Pak Mochtar dan para sanak sapalanta,
 
Saya sudah membaca tanggapan pak Mochtar thd masalah ledakan penduduk, yang 
intinya pak Mochtar setuju. Alhamdulillah.
 
Hanya setelah itu pak Mochtar memberikan ajakan yang tidak akan 'terkaha' bagi 
kita untuk menanganinya, yaitu mengubah ketimpangan struktural yang sudah ada 
sejak zaman kolonial dahulu. Anggota Rantau Net yang berjumlah 1.700 orang ini 
tentu tak akan bisa berbuat apa-apa untuk memikul beban berat sejarah itu. 
Apalagi pak Mochtar dan saya sudah berumur kepala tujuh.
 
Kira-kira yang mungkin sanggup melakukannya adalah negarawan sekaliber 
Soekarno-Hatta, didukung oleh GBHN yang memuat kebijakan yang pak Mochtar 
inginkan tersebut. Semuanya itu sekarang tidak ada lagi. 
 
Saya kurang setuju dengan penamaan Pancasila sebagai 'papier mache'. Dokumen 
konstitusional yang didukung oleh segala lapisan dan kalangan -- mungkin juga 
oleh pak Mochtar -- selayaknya kita tempatkan pada posisi yang agung sebagai 
'Staatsfundamentalnorm', dan diupayakan untuk menindaklanjutinya secara koheren 
dan konsisten, antara lain, dengan  'Stufenbautheorie des`Rechts'-nya Hans 
Kelsen.

_TUGAS SINGKAT 1_
Ringkaslah paragraf bacaan yang dimulai dengan "Hanya setelah itu pak Mochtar" menjadi dua kalimat pendek tanpa menghilangkan fakta utamanya.
_TUGAS SINGKAT 2_
Teruskan bacaan tentang ledakan penduduk ini mulai dari kalimat sesudah bagian terakhirnya.

_CUPLIKAN DATA_
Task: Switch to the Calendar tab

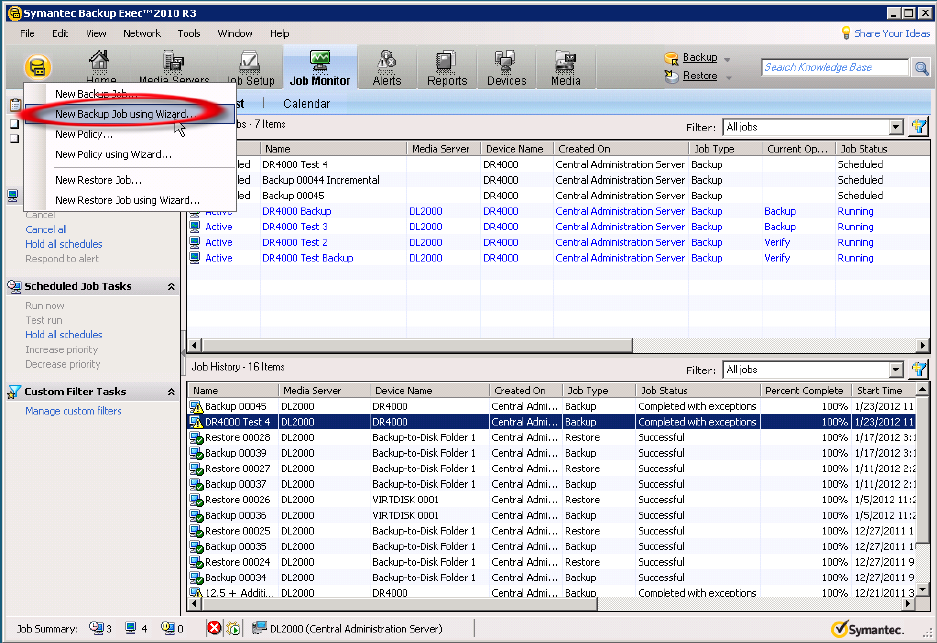Action: point(306,104)
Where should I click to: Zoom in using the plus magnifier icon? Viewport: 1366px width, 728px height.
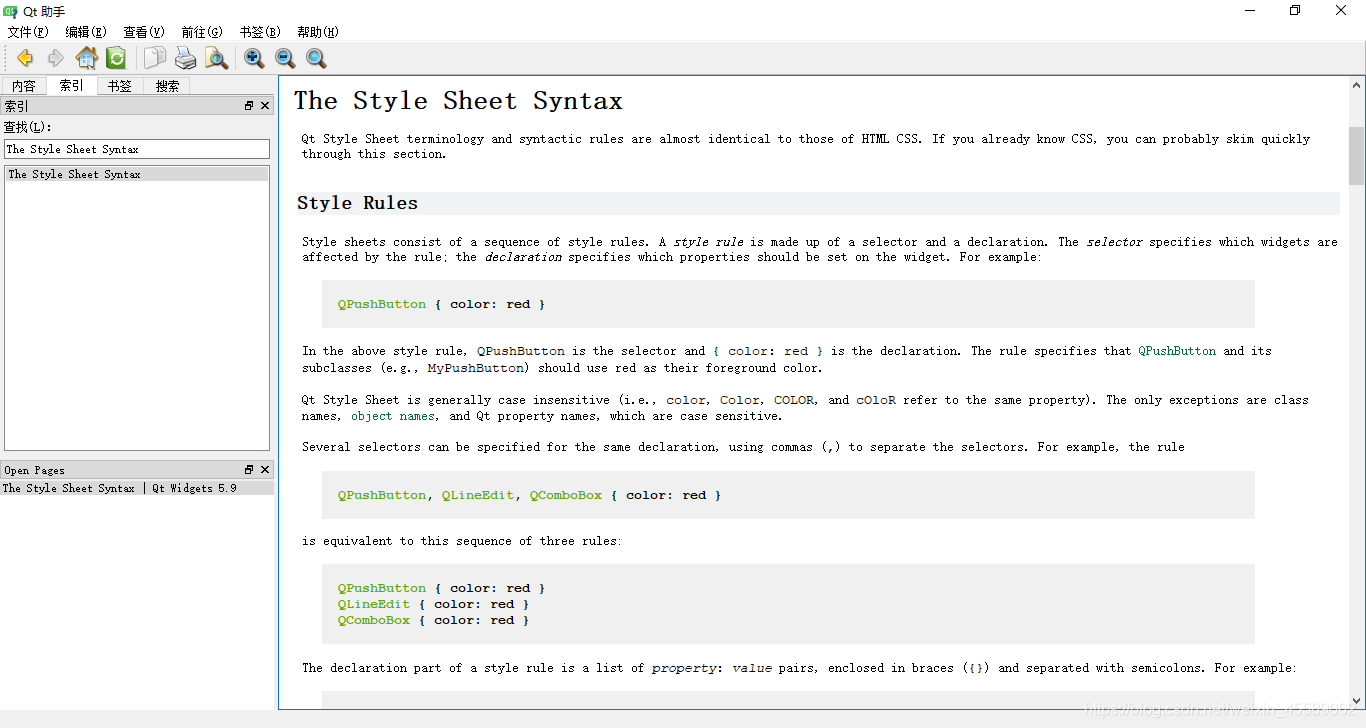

_HASIL LATIHAN 1_
Pak Mochtar mengajak untuk mengubah ketimpangan struktural yang sudah ada sejak zaman kolonial. Menurut penulis, 1.700 anggota Rantau Net tidak akan sanggup memikul beban sejarah seberat itu, apalagi pak Mochtar dan penulis sudah berusia tujuh puluhan.

_HASIL LATIHAN 2_
 
Saya yakin, tanpa Pancasila itu tak akan ada NKRI seperti sekarang ini yang -- 
dengan segala kelemahan dan kekurangannya -- masih jauh lebih baik daripada 
terjajah. Tanpa Pancasila kita akan terpecah jadi kl 17 satuan kenegaraan, 
seperti yang ada pada tahun 1949 dahulu, yang lebih tidak berdaya lagi untuk 
menangani ketimpangan struktural yang pak Mochtar keluhkan itu.
 
Sekedar informasi, untuk memperjuangkan Cita-cita Nasional yang tercantum dalam 
Pembukaan UUD 1945 -- yang memuat Pancasila -- itu, secara pro aktif saya 
sekarang menggabung pada Bidang Pengkajian Persatuan Purnawirawan TNI-Angkatan 
Darat (PPAD), dan ikut mendirikan perkumpulan 'Aliansi Kebangsaan' pada tanggal 
28 Oktober 2010 yang lalu. 
 
Tentu, saya masih tetap 'committed' untuk menindaklanjuti kesepakatan SKM GM 
yang pak Mochtar pimpin bersama saya. Itulah ranah yang bisa kita tangani 
bersama secara langsung, walau cukup termehek-mehek.
 
Wassalam,
Saafroedin Bahar Soetan Madjolelo
(Laki-laki, Tanjung, masuk 74 th, Jakarta) 
Taqdir di tangan Allah, nasib di tangan kita.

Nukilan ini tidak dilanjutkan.